Reading on the other hand is a whole different story. Pun intended. I can always squeeze in five minutes of reading. It doesn't take a lot of thought to pick up a good book and get into it in a short time. Admittedly, it can be hard to put it down when you are totally enthralled in a good story. Despite earlier said interruptions. Writing takes creative thought processes to form the adventurous escapes that the writer envisions, reading ignites imaginative escapes into anylands with very little, to no, active thinking involved.
So those questions were only sort of rhetorical.

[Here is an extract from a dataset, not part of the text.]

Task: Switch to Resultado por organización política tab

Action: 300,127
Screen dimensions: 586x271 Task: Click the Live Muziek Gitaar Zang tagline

If there are people reading this who have any ideas about how to write with self determined deadlines and/or five kids running around, let me know your thoughts or advice.

Thursday, February 23, 2012

New Experiences on My Road to Writing

Me, Nolie and Shannon Hale

This is my first time attending a book signing. This is one of my most favorite authors, Shannon Hale. I got there about 5 minutes early and put Nolie in the stroller and started walking towards the building. I turned my head to my left and saw Shannon Hale walking beside me. I said "You're Shannon Hale right?" "Yes" she said. "You're just the person I came to see." I said with a smile on my face. I know brilliant , right? Then she held the door open for me and my stroller.
As I sat listening to her answer questions and share advice, I realized that I had heard a lot of what she was saying already. I realized I'd read all her books except the two graphic novels and her newest book Midnight in Austenland. I read her blog and follow her on facebook. I knew about the movie being made and that she'd been there for the filming.
That's when I had a personal revelation that either I am a lot bigger fan than I thought or I have become a stalker. Really, I tend to be pretty indifferent about things. I don't get majorly excitable. I have a very mellow approach to my fanaticism. I gather info and read everything I can, but I don't make a lot of noise about what I think or how I fell about things.
Apparently I really do like Shannon Hale's writing. Which I knew. She is funny and clever. She is very creative and has an interesting perspective on storytelling. She has strong female characters that I can relate to or admire. And her books have happy endings.
She put together a writing conference called Writing for Charity. She mentioned it at her book signing. I really want to go. Last night Joe sat don by me at the table as I was eating a bowl of ice cream after the kids were in bed. He had a piece of paper in front of him. "I spent some money" he said. I raised my eyebrows thinking "Oh great, I hope he didn't spend too much." He opened the paper and pushed it in front of me. I looked at it. I was a little confused. So he explained that it was for the Writing for Charity conference. Considering the way he started the conversation and gave me this gift, I wasn't sure how to respond. I was happy, but a little worried that we shouldn't be spending the money on it. It wasn't as expensive as going to LDStorymakers Conference (which I also really wanted to go to,) but he did introduce his surprise with the money issue. So I sat there thinking and told him "Thank you." He seemed to think I would jump up and down or squeal with delight or something. Truthfully, that didn't cross my mind. Let alone my emotions. I just don't react that way to things that excite or please me. Hopefully I didn't disappoint him to much with my lack of a reaction.
I am very excited to go to Writing for Charity, I am also nervous and apprehensive. I have never been to a writing conference before. So another first in the book/writing/reading world for me. Hopefully neither of these firsts will be my last.